Le Joint Economic Council (JEC), sous la houlette de son président, Jacques de Navacelle (photo), veut aider ceux qui ne pourront pas payer les frais d’examens du SC et du HSC pour leurs enfants. Ainsi, le JEC approchera, dans les prochains jours, le Mauritius Examinations Syndicate pour trouver, avec sa collaboration, la formule d’aide la plus appropriée. Le JEC se félicite des initiatives de plusieurs entreprises du pays qui choisissent ou de payer entièrement les frais d’examens des enfants de leurs employés, ou de leur avancer de l’argent. Le JEC estime néanmoins qu’une petite minorité d’étudiants pourrait ne pas participer aux examens du SC et du HSC en raison de la précarité financière de leurs familles.


Les médicaments de l’ICP

L’Institute for Consumer Protection (ICP) veut que le gouvernement établisse une politique nationale claire sur les médicaments. L’institut souhaite que le gouvernement y réfléchisse dans le sillage de la Journée mondiale des droits des consommateurs, le 15 mars. Selon l’ICP, l’absence de politique claire du gouvernement sur l’utilisation et la commercialisation des médicaments inciterait certains importateurs à recourir à des pratiques abusives. Une meilleure administration du système actuel du contrôle des prix des médicaments, une utilisation plus rationnelle de ces produits, ainsi que le recours plus systématique aux médicaments génériques, aussi efficaces et moins chers que les généraux, sont des thèmes défendus par l’ICP.

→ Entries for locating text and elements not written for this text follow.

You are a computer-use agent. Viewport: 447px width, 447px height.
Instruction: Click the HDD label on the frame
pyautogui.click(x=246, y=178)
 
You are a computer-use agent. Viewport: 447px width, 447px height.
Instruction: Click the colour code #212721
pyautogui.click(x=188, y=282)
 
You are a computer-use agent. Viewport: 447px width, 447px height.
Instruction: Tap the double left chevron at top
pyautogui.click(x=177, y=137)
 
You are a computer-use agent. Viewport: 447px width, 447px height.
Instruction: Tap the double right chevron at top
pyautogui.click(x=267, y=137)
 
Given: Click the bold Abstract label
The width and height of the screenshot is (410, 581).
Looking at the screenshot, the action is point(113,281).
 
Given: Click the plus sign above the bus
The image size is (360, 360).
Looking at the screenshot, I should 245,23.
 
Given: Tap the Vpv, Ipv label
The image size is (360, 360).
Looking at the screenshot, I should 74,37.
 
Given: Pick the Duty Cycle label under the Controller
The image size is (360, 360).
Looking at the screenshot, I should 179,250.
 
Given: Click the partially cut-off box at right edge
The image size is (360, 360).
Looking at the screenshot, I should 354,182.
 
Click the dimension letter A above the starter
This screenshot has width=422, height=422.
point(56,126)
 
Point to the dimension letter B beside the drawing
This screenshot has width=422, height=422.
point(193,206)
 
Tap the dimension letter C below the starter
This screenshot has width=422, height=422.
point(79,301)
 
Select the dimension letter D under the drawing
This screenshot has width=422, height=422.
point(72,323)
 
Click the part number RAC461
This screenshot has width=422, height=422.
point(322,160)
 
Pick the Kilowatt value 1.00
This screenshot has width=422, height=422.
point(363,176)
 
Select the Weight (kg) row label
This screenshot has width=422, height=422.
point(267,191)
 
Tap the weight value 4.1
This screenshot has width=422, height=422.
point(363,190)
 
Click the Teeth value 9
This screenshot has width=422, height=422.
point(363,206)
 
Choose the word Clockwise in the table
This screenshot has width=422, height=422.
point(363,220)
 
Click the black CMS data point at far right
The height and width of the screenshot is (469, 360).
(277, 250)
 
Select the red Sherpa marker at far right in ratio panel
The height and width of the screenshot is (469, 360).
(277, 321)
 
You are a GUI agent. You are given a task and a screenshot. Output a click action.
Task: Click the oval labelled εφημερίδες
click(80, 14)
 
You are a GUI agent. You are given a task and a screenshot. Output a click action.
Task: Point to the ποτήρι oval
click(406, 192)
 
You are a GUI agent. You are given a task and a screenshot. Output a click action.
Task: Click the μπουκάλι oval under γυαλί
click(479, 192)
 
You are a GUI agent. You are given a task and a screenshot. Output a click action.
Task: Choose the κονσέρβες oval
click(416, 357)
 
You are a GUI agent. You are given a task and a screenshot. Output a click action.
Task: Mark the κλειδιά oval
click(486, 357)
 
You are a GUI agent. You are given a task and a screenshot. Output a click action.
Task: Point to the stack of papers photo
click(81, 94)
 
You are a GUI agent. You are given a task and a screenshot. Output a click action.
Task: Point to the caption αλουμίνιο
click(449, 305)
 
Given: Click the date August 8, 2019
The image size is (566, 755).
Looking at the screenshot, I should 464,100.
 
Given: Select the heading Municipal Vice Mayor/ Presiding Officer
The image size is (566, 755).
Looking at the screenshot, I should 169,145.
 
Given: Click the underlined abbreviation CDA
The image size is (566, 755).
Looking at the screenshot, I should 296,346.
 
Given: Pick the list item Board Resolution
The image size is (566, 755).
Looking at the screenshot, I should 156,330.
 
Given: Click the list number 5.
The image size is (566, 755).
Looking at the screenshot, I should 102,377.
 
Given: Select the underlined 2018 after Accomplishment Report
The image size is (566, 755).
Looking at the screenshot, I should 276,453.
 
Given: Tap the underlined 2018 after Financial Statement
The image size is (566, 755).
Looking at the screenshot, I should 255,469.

Les milliards de l’offshore

Tandis que le Securities and Exchange Board of India surchauffe, au ministère des Finances, on garde son calme. En Inde, des fraudes fiscales alléguées sur des transactions dépassant Rs 200 milliards auraient mené les enquêteurs à s’intéresser à l’offshore Mauricien, que les Indiens accusent régulièrement d’être le point d’ancrage privilégié des entreprises et individus désirant, légalement et parfois illégalement, investir en Inde sans s’acquitter des impôts surla société. Pour l’heure, aux Finances, on relativise en expliquant que ce type d’accusation revient souvent sur le tapis car Maurice est la cible favorite dans ce genre d’enquête. En précisant que les autorités indiennes n’ont, en aucune manière, demandé à ce que les clauses du traité de non double imposition entre les deux pays soient revues.